If we try to bring the discourses of economy and personal psychology together, we run into real problems: few would argue that “personal growth”—as conceived by psychologists like Rogers or Maslow—is anything but a good. Schumacher’s “limits” don’t come into consideration at all.
At first glance, this is nothing more than cross-disciplinary crosstalk. One discipline using a word in one sense, another in a different sense, and—to paraphrase Mark Twain—you’re OK if the trains don’t meet. But in a new and provocative reflection on the future of progressive political thought, Waiting for Something That Never Arrived: Meditations on a Progressive America in Honor of Tony Judt, Dan Shanahan lets the trains meet. And instead of a head-on collision, we get something more like atomic fission, and it produces a remarkable amount of energy.
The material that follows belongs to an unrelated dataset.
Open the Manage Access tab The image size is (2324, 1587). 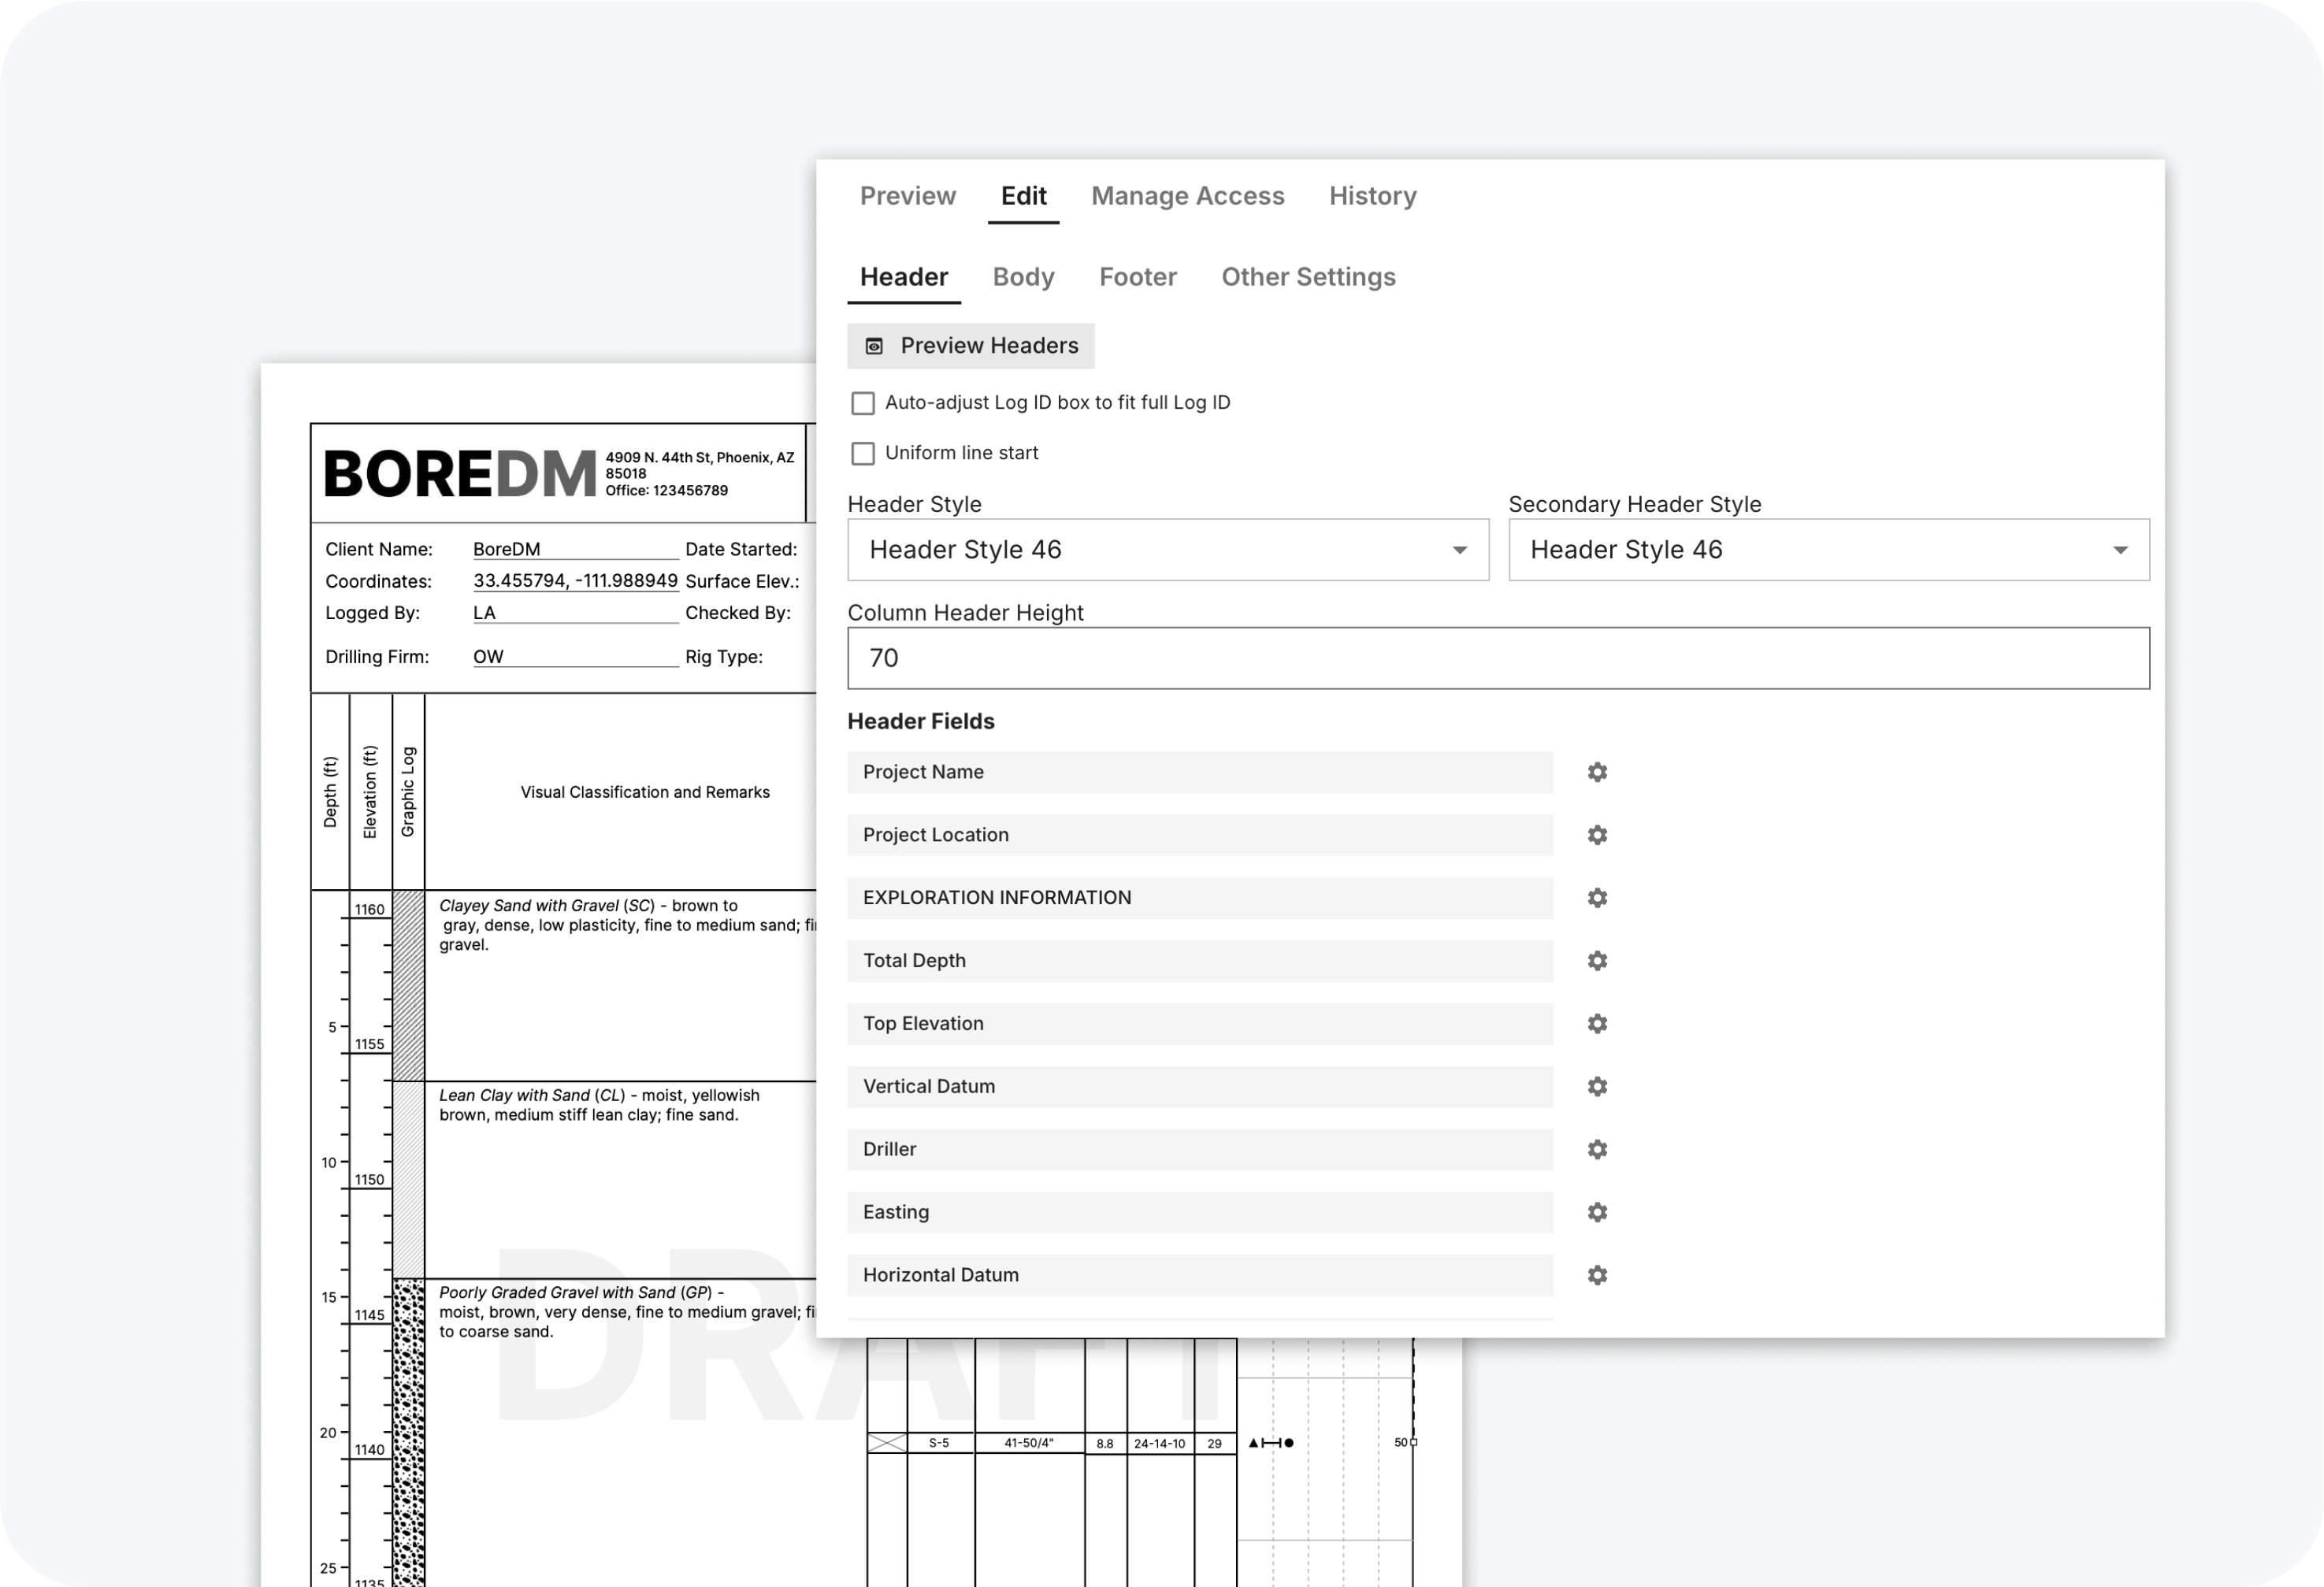[x=1188, y=196]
As the title suggests, the book is in part an homage to Tony Judt, the brilliant New York University political historian known to readers of the Guardian and the New York Review of Books. Shanahan had a brief set of email exchanges with Judt in the waning months of the historian’s life, which ended last year due to Lou Gehrig’s Disease. Shanahan had been struck by the implied optimism of Judt’s Ill Fares the Land, a 2010 book on the alarming increase in unequal distribution of wealth in Western democracies, so he found himself wondering if Judt wasn’t leaving himself open to the accusation of naïveté with respect to his assessment of the possibilities of social democracy in America. Pondering that question up to and after Judt’s death, Shanahan set out to ask what foundations, beyond altruism and liberal guilt, might exist upon which a progressive vision could be built in the age of Limbaugh, Palin, and the Tea Party.
Shanahan says life has two irreducible qualities: it tries to survive and reproduce, and to aid in that effort, it “grows”—both with respect to its complexity (thus Darwin’s findings on natural selection) and with respect to what, for lack of a better word, we might call “wisdom” in elaborating its interactions with its environment. ...
Shanahan, Dan. 2012. "The Growth of a Global Community." Tikkun 27(2): 50.